Plaintiffs’ attorney Shannon Selden, of the New York firm Debevoise & Plimpton, told the panel that it “shouldn’t be in the business” of reviewing factual allegations of a complaint after the denial of a motion to dismiss.
“The only question before this panel today is how far it is willing to go to bypass the ordinary rules of civil and appellate procedure to create a fast-track for merits review in abortion cases,” Selden said.
U.S. Circuit Judge Don Willett, an appointee of President Donald Trump, asked Murrill why an ordinary appeal would be inadequate in this case.
“Federal courts handle complex, colossally big cases everyday,” Willett said. “What makes appeal an inadequate means of relief?”
Murrill said that the claims would “paralyze the state” from being able to regulate health care facilities and abortion, in violation of its sovereign interest to do so.
“They are essentially asking the federal court to place the state under continuing jurisdiction. That’s an astonishingly unusual claim,” Murrill said. “So I think the novelty of the claim also justifies mandamus and it makes this case different from a case where we might be able to remedy the problem on appeal.”

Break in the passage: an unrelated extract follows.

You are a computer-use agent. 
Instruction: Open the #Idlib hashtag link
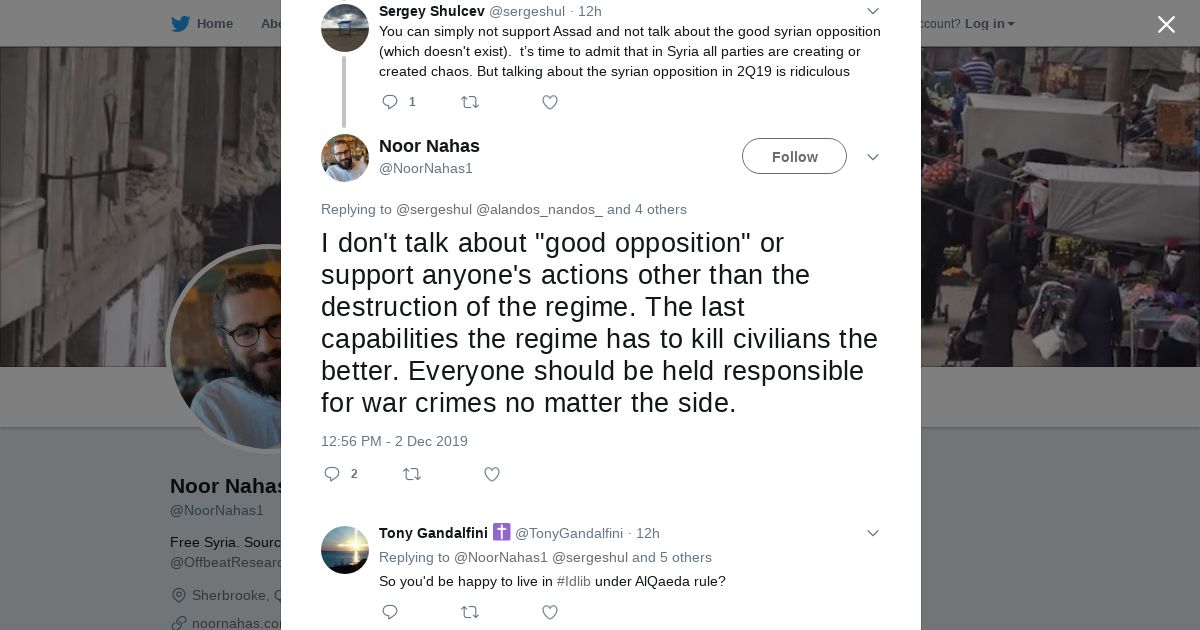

Judge Andrew Oldham, also a Trump appointee to the Fifth Circuit, grilled Selden as to the actual injuries the regulations would inflict upon abortion providers.
“We are obligated as federal courts … to ensure injury in fact traceable to actions of the defendant redressable by a remedy of a federal court,” Oldham said. “And my question is simply how does the requirements about physical space, how do the requirements of toilet facilities and hot and cold water – how do these things injure the plaintiff?”

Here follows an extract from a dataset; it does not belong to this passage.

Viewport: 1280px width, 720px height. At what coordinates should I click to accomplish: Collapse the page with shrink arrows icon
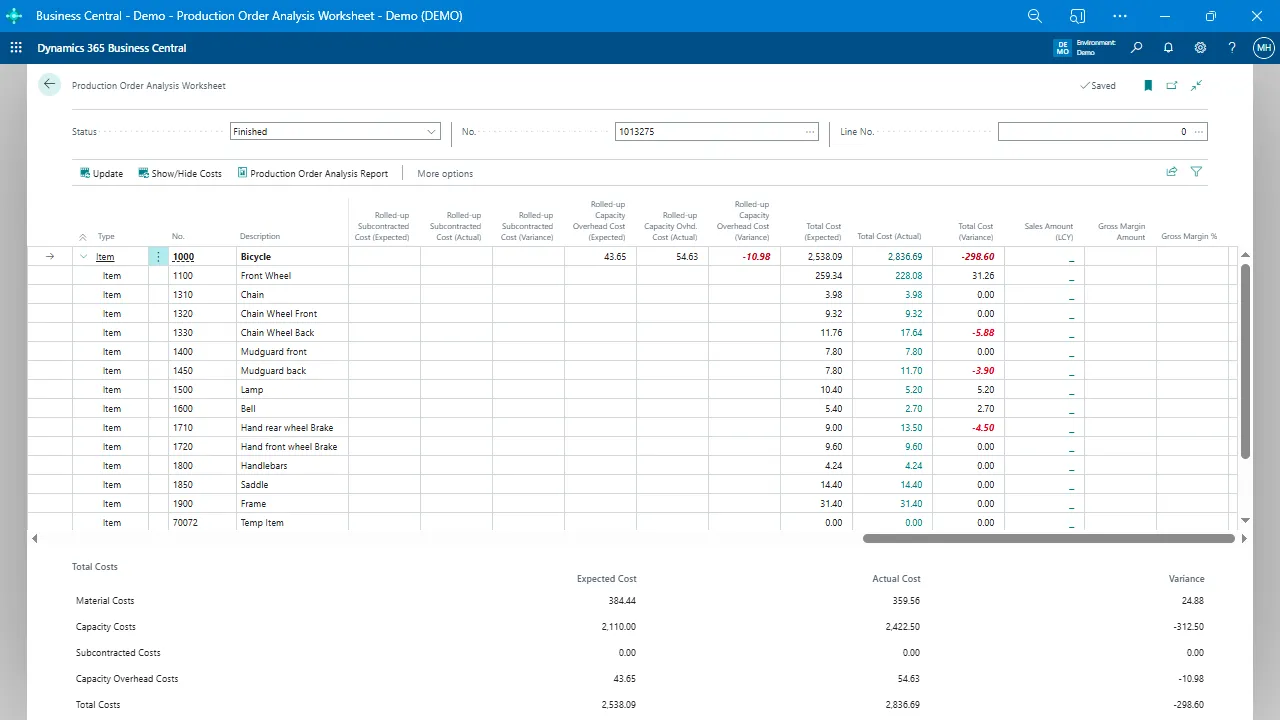point(1196,86)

Selden replied that the regulations increase the “cost and burden” of providing abortion services.
Fifth Circuit Judge Priscilla Owen, appointed by George W. Bush, asked Selden what relief the plaintiffs expect and whether they sought a ruling that would provide that they do not need to have hot and cold water, or that clinics could move to a place of any size.
“The relief that we expect the district court to grant … is injunctive relief preventing the unconstitutional enforcement and application of laws that treat abortion care and the women who seek to receive it differently from every other form of reproductive care or other similarly safe medical intervention in the State of Louisiana,” Selden said.
Louisiana ceded part of its time for arguments to Texas’ Assistant Solicitor General Heather Hacker, who said that the case could potentially “harm” other states.
The panel did not indicate when it would issue its ruling on the petition for writ of mandamus.
The plaintiffs are also represented by attorneys with the Center for Reproductive Rights.